Once done for each deal in your pipeline, the sum gets you the overall forecast. Such forecasting relies heavily on historical data. If your strategy relies on changing of products, sales processes, or messages your deals are close at various percentages according to the stage they have previously close in.

4. Length of sales cycle forecasting

Here the age of individual leads is used to predict the time they’re most likely to be close. Example – if the average sales cycle only lasts six months with your salesman working the account for three months, the forecast is for 55% most likely for the deal to be won.

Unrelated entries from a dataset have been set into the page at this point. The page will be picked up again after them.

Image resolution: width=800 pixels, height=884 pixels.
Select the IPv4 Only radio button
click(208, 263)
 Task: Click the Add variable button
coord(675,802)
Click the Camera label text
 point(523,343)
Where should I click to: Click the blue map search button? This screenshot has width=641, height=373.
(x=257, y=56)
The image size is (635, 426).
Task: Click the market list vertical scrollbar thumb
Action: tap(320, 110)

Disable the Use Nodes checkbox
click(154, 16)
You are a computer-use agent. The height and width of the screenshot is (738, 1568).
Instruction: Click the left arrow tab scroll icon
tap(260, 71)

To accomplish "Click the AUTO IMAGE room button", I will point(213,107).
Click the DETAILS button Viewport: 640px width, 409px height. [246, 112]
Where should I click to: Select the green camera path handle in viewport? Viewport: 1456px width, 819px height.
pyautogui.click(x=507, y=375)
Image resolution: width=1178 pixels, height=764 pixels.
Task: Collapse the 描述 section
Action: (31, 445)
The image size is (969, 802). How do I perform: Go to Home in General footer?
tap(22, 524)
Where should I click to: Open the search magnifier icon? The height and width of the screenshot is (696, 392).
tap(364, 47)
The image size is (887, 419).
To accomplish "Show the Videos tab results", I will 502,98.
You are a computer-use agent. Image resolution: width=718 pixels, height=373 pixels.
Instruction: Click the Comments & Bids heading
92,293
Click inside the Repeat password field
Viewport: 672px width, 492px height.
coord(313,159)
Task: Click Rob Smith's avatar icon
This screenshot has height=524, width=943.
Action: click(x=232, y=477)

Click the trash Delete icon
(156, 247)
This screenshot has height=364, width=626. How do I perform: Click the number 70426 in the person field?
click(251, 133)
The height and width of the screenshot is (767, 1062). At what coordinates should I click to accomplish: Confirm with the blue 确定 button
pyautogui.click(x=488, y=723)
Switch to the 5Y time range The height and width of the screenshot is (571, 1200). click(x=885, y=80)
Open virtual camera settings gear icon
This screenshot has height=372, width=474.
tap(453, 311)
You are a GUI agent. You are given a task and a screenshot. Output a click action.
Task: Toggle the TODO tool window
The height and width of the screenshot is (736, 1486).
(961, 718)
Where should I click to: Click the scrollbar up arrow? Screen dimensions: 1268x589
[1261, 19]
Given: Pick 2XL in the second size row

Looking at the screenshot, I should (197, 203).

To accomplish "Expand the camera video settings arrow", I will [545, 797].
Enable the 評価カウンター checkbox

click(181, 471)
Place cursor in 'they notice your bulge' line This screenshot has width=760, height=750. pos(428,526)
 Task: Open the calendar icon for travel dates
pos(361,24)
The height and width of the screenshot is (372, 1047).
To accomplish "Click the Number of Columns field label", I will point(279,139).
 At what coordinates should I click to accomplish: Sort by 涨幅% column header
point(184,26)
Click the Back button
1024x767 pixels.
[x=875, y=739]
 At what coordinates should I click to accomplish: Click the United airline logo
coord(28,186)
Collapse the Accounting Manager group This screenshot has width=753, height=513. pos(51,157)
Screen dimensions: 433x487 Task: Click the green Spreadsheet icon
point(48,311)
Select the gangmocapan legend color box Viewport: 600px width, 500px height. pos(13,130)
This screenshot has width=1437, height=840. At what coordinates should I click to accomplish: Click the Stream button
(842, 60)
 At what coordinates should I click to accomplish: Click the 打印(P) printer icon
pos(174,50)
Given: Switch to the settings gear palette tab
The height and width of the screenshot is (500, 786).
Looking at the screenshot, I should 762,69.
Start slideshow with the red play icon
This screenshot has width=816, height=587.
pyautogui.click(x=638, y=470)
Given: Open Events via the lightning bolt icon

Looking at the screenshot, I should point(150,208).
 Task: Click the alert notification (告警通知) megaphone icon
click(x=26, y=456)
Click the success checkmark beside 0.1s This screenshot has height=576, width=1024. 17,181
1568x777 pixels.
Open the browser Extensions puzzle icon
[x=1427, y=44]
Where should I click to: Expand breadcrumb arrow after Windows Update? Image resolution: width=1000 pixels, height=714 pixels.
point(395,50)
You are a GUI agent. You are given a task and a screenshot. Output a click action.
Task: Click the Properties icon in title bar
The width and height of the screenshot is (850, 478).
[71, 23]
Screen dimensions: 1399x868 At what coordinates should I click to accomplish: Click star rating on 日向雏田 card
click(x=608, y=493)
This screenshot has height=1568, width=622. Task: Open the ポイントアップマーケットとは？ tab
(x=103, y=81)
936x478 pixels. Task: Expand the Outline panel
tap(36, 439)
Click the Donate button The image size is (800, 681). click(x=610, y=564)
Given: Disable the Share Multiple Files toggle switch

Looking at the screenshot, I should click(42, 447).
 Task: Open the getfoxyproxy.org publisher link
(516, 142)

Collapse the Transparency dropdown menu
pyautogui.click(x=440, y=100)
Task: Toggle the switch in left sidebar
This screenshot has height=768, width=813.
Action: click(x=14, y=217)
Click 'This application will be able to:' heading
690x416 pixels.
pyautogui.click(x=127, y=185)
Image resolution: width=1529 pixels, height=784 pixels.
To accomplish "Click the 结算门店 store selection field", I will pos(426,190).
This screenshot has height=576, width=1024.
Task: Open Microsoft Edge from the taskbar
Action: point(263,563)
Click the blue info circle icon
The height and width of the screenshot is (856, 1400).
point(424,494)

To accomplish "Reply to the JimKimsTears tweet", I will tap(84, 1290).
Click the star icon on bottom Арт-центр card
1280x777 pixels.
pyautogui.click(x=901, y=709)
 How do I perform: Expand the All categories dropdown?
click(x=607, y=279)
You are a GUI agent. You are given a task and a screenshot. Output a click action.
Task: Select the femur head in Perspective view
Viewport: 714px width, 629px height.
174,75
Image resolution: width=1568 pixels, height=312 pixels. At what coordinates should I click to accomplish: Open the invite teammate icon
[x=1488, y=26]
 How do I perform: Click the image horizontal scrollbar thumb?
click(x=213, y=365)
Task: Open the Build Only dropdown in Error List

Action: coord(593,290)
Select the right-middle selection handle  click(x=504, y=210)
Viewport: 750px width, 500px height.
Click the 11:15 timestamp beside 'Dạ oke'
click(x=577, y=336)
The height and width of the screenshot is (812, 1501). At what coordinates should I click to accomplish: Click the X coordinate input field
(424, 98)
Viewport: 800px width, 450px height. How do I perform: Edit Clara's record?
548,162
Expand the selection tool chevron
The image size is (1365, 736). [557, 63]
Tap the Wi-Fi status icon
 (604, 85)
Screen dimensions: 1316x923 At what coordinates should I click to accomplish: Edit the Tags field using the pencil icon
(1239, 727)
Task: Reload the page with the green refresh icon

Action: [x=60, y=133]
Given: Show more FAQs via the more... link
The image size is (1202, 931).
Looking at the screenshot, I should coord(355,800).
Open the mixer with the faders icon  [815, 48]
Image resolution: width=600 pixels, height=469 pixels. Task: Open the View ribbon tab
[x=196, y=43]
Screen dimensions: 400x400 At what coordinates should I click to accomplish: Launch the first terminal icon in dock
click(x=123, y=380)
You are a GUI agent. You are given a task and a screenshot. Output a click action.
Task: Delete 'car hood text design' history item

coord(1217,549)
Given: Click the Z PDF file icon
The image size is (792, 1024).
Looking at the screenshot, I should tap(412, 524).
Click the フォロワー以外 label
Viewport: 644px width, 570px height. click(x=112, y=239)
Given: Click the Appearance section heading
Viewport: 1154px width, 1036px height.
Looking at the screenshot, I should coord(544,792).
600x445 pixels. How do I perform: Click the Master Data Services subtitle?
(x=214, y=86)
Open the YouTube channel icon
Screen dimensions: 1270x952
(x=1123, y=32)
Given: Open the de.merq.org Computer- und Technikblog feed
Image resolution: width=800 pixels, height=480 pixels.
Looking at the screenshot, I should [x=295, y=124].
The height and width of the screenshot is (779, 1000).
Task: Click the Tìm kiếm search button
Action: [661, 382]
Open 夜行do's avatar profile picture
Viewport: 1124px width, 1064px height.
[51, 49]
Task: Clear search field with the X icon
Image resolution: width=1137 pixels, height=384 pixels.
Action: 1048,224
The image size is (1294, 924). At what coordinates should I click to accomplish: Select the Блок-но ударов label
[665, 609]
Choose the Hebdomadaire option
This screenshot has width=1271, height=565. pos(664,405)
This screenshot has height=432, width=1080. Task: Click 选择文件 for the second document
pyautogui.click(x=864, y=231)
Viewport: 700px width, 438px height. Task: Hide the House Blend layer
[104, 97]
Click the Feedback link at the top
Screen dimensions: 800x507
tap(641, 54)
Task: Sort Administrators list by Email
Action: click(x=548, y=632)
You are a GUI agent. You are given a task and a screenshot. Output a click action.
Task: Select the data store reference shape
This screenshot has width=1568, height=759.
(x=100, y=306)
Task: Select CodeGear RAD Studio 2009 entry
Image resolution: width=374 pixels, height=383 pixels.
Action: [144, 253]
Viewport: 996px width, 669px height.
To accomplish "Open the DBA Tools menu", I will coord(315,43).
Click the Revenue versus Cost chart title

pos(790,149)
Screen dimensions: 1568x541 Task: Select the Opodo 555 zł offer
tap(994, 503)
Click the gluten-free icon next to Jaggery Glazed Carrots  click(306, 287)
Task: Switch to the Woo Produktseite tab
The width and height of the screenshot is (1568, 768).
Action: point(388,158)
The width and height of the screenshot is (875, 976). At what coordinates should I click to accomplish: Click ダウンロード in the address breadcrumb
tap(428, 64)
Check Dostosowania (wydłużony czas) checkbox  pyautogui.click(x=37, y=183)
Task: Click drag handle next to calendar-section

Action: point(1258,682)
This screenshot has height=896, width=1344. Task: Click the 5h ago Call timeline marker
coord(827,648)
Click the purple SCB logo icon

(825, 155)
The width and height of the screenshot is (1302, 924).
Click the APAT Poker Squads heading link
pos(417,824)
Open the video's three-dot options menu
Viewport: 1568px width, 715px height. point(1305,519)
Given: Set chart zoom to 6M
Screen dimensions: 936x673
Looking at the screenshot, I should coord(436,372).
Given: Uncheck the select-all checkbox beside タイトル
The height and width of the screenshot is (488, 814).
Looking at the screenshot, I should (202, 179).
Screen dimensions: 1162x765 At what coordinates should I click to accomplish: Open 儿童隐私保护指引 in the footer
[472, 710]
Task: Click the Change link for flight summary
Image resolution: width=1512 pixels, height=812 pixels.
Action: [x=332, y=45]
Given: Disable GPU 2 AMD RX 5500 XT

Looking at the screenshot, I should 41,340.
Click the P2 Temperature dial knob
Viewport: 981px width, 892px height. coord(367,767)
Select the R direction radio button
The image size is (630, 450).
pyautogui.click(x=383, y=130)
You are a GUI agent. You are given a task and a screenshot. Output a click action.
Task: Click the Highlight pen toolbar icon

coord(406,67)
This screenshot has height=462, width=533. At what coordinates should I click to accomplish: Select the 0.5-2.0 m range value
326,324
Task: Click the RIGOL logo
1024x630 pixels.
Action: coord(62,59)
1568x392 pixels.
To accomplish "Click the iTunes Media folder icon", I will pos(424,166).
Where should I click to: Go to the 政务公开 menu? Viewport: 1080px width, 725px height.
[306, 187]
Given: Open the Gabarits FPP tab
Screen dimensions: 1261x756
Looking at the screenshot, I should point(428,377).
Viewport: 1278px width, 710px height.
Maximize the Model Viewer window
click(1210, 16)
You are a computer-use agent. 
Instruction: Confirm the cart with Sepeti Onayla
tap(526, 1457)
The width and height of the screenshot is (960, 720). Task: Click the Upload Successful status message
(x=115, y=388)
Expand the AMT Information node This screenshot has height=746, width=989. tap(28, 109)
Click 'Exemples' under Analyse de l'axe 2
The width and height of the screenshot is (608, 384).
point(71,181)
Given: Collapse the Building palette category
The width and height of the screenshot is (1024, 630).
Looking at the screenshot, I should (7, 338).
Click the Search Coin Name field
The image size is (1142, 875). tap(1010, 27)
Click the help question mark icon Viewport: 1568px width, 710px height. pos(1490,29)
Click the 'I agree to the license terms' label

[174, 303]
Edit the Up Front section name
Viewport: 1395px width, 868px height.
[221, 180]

Thanks to the technique being solely dependent on objective data versus rep’s feedback, you’re less likely to obtain generous predictions. This technique also contains various sales cycles. Normal leads could take about roughly six months to purchase. However, referrals require just one month with trade shows leads requiring approximately eight months.

5. Intuitive forecasting

A few sales managers request reps to provide likely estimates of closing. A few reps say their customers would buy in 2 weeks with a deal worth X going through. On one hand, this method contains opinions of the salespeople closest to the prospects. Reps, however, tend to be naturally optimistic and tend to offer overly generous estimates. This technique is highly valuable in the company’s early stages or product when zero historical data is present.

Using a CRM such as Hootsuite’s free CRM allows you to stay on top of actual and predicted revenue. It also automatically logs all prospect interaction allowing you to gauge the likelihood of closing deals.